Tot aan de jaren 1970 stond er aan de Bisschopstraat een poortje, en daar schuin achter een gebouwtje voor zondagschool, vergaderingen en koorrepetities. De historie: in het stadsregister voor ontvangen gelden voor herstel der straten in 1772 (fol. 40) werd van de Geestelijkheid ontvangen f 5.7.14 voor bestrating van 143 voet en 90 3/4 duim in de Achterstraat (toenmalige benaming voor de Bisschopstraat) voor 't poortje van de Kleine Kerk. Het volgende zal ook wel op dat poortje slaan: de Volle Stoel besloot op 27 mei 1807 de poort of ingang van de kleine kerk te herstellen, omdat te vrezen was dat het bovenste deel zou instorten. 

Vermoed wordt dat het poortje ooit hoorde bij de Latijnse school, die daar dan vermoedelijk links van gestaan heeft (zie ook de situatie op de kadasterkaart van 1832). Het fraaie poortje is in 1969, weer in bouwvallige staat, verhuisd naar het Zuiderzeemuseum in Enkhuizen. Omdat het oude zondagschooltje en enkele huizen werden afgebroken is toen het huidige plein / parkeerterrein tussen de kerk en de straat ontstaan, dat later de naam Harmen Visserplein kreeg.

Beschouwingen

Bovenstaande tekst is gebaseerd op de informatie van Westra van Holthe (1898-1978) in zijn boek 'Vollenhove en haar havezathen' (1954).  Hij schreef dat er al in 1380 een kapel stond op de plek van de latere Mariakerk. Hij baseerde zich op hetgeen werd vermeld in het 'Voorlopig register van de monumenten van geschiedenis en kunst', deel Overijssel, uit 1923 - waar dit letterlijk in stond. Onbekend is waarop de samenstellers daarvan deze uitspraak baseerden. In ieder geval komt die tekst niet meer voor in het Monumentenregister, waar de Mariakerk in 1966 in werd opgenomen. Teksten over andere elementen, zoals over de preekstoel, bleven hierbij wel gehandhaafd. De tekst over de kapel uit 1380 werden vervolgens op diverse plekken, ook door mij, overgenomen. Nader onderzoek in de archieven van Stad Vollenhove, waarin diverse stukken uit die tijd zijn opgenomen, leerde niets over een kapel uit 1380. De enige vermeldingen uit 1380 gaan over de uitgifte van stroken land van de bisschop ten zuiden van het Oldehuis, ter grootte van 12 x 100 meter, aan bewoners van de Stad, via de pastoor - o.a. aan 'Gerrit de timmerman'. Mogelijk was het feit dat er sprake was van een pastoor aanleiding te veronderstellen dat er een kerk of kapel was. Doordat pas veel later bij Opgravingen buiten de Grote Kerk (1973) een kapel uit de 11e eeuw werd ontdekt, nam men mogelijk aan dat die onbekende kapel op dezelfde plek had gestaan, middenin de stad zoals gebruikelijk. Inmiddels weten we dus meer. Overigens wordt in het Monumentenregister een (geschat?) jaartal 1437 vermeld voor het moment dat de O.L.V. kapel 'klaar' was.

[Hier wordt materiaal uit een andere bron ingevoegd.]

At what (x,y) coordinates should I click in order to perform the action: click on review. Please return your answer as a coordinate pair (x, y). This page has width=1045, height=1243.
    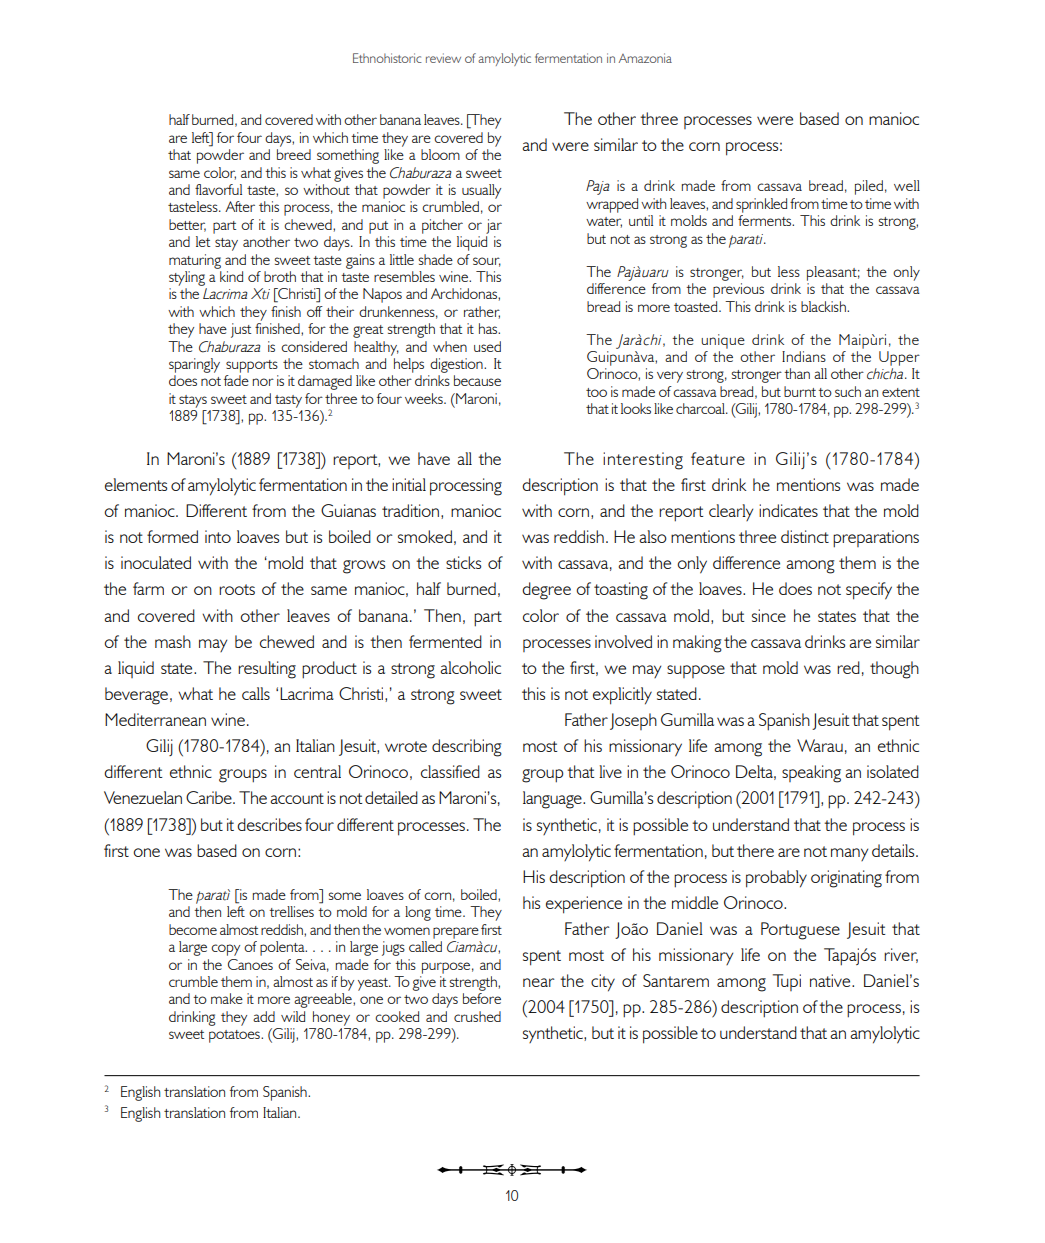
    Looking at the image, I should click on (443, 58).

Bij analyse van hetgeen wel kon worden nagegaan uit het archief van de stad en van de (latere) Hervormde gemeente blijven er nog verschillende vragen over. Bijvoorbeeld over de (vaste?) bezoekers van de diensten in deze Mariakerk, de 'doelgroep'. Er kan namelijk niet zonder meer gesteld worden dat dit de kerk van het volk, en de grote kerk die van de adel was - vanwege de herenbanken die ook in de kleine kerk stonden. Was het op enig moment vooral de kerk van het ambt, en de grote kerk die van de stadsbewoners? Eén van de eerste dominees woonde in de pastorie van de kleine kerk, en trok publiek van heinde en verre. Hij wilde een tweede dominee, maar die kwam pas na zijn vertrek. Vanaf enig moment is sprake van een dominee voor de stad, en één voor het ambt.

Deze kerk had wel drie vicariën, maar alleen van die van Andreas en Thomas zijn inkomsten terug te vinden in het archief. Hoe zit het met die andere?